Die Foundation hat seit der Berliner Retrospektive von ’92 viele kleine Retrospektiven veranstaltet, immer wieder neue Filmpakete geschnürt und für den Verleih zur Verfügung gestellt. Und sie hat immer beides betrieben: das Sammeln und das Verbreiten. Zu beidem gehören das Erhalten und die Wiederaufbereitung der Filme, Abgeltung von Rückstellungen und (Neben)-Rechten, Sichern der Kopien, Förderung der Wiederaufführung. Jahrelang war, zum Beispiel, seit der Erstaufführung von 1970 WARNUNG VOR EINER HEILIGEN NUTTE, Fassbinders Film übers Filmemachen und ein Wendepunkt in seinem Leben, nicht mehr zu sehen gewesen, nie mehr, nach einer einzigen Fernsehausstrahlung, MARTHA (1973), das enervierende Melodram der Hörigkeit. Hier wie da waren schier unlösbare Rechtefragen zu klären, nahezu unbezahlbare Rechte abzugelten, hier wie da gab es keine vorführbaren Kopien.
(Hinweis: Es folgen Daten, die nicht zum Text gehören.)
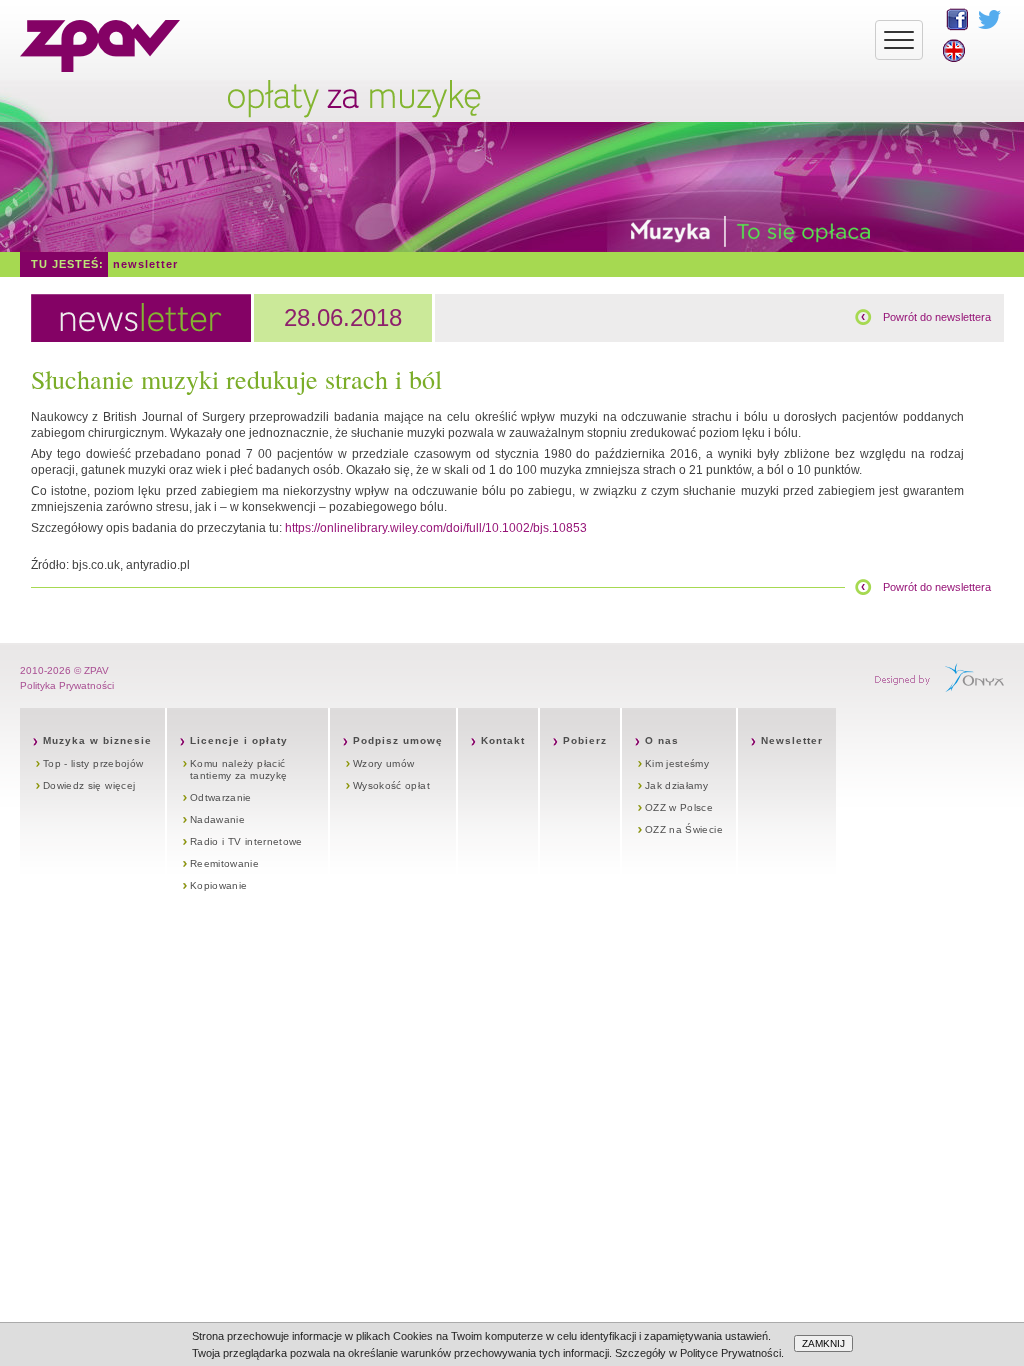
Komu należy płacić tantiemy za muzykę (238, 769)
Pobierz (585, 740)
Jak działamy (676, 785)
Filmkopien in einer bisher kaum noch vorstellbaren Vollständigkeit für das komplette Oeuvre bereitzustellen – das war nicht unter einer Million zu machen. Die Fördergremien allenthalben hielten die Hände dicht geschlossen über ihren Töpfen. Ein Werk zu erhalten und zu verbreiten, das wie kaum ein anderes schon, als es entstand, zur Weltgeschichte des Kino zählte, ein Werk zu pflegen und seine Rezeption zu fördern, das wie kaum ein zweites dem deutschen Film und diesem Land ihre Geschichte geschrieben hat, das steht nicht in den Richtlinien oder ist soeben daraus getilgt worden.
Damit wir nicht nur die Filme haben, die wir nicht besser verdienen, braucht es Kraft und Ideen und Initiative. Die Foundation hat gut drei Viertel der Kosten selbst aufgebracht. Fast der gesamte Rest konnte bei Benefiz-Veranstaltungen in Berlin und Bremen aufgebracht werden – und durch Spenden, zu denen die Foundation aufgerufen hatte. Unter den Spendern fand sich auch ein Student aus Ost-Berlin, der mit 2000 Mark wohl mehr als ein ganzes Monatsbudget zur Verfügung stellte. Aus Dankbarkeit, schrieb er, für Fassbinders Filme, für das, was sie für sein Leben bedeuteten. Zu bedeuten begonnen hatten, als er, jünger noch als die meisten dieser Filme, ihnen zum erstenmal begegnet war, im Sommer 1992, Berlin Alexanderplatz.